In fact, AWS’s highly reliable platform also played a key role in enabling a more effective storm response. A&T Systems (ATS.com), an AWS Advanced Consulting partner, used AWS in support of a statewide emergency management agency as Hurricane Sandy struck. Another AWS customer, MapBox, provided maps for several storm-related services to help predict and track Sandy’s progression, communicate evacuation plans, and track surges.
In the aftermath of the storm, some companies established operations in the AWS Cloud to replace datacenters lost to flooding and power outages. One such example is NYU’s Langone Medical Center. As noted in the article Still Recovering from Sandy, “…NYU researchers [were] able to push forward with their sequencing experiments. They were able to salvage 200 terabytes of backup sequencing data, and have set up temporary data storage in a New Jersey facility, using computing power from the NYU Center for Genomics and Systems Biology and the Amazon cloud.”

Exercise tasks:
• a. Write out the part of the Hurricane Sandy text that begins at the words "In fact, AWS’s" and ends after the words "and track surges.".
• b. According to the Hurricane Sandy text, what storm-related purposes did MapBox's maps serve? Give all of them.

Data segment:
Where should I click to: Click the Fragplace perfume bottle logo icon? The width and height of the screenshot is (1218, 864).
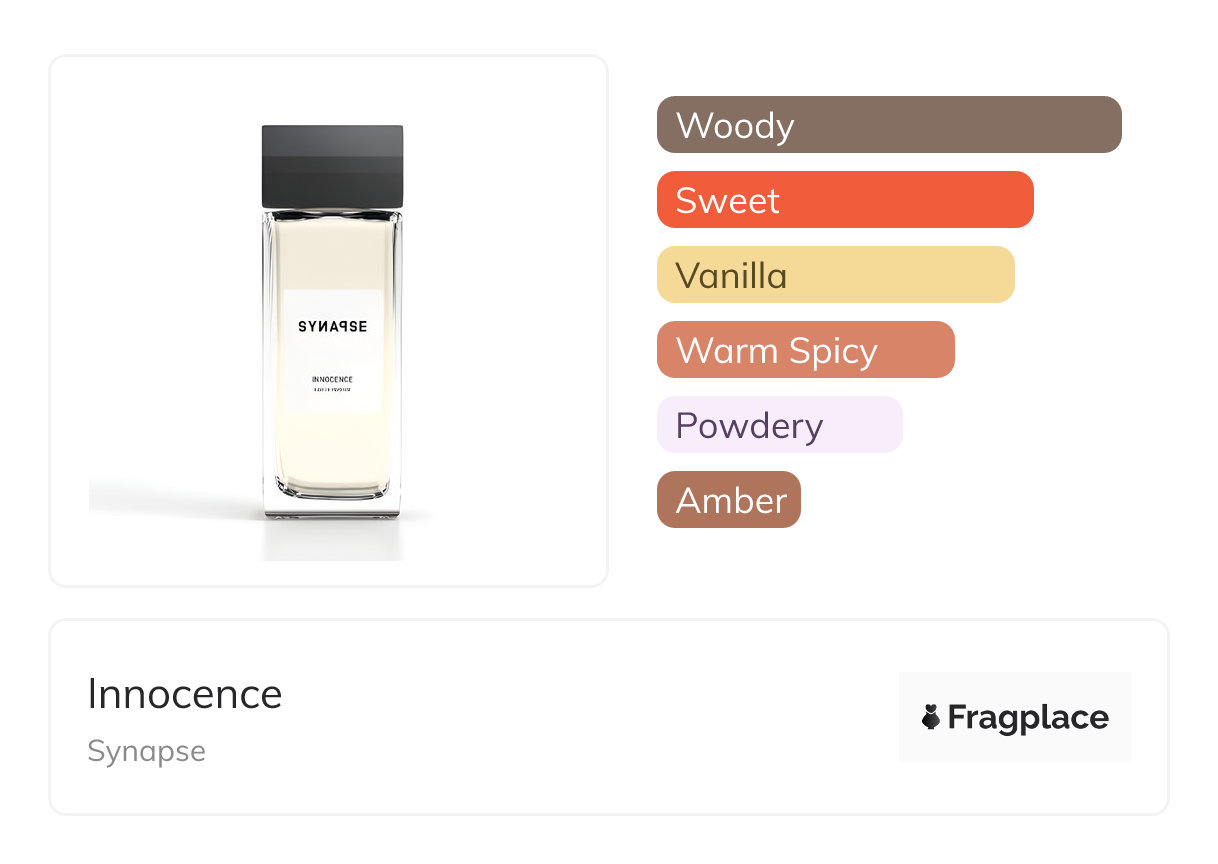pyautogui.click(x=931, y=717)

Responses to the tasks:
• a.
In fact, AWS’s highly reliable platform also played a key role in enabling a more effective storm response. A&T Systems (ATS.com), an AWS Advanced Consulting partner, used AWS in support of a statewide emergency management agency as Hurricane Sandy struck. Another AWS customer, MapBox, provided maps for several storm-related services to help predict and track Sandy’s progression, communicate evacuation plans, and track surges.

• b.
- Predict and track Sandy's progression
- Communicate evacuation plans
- Track surges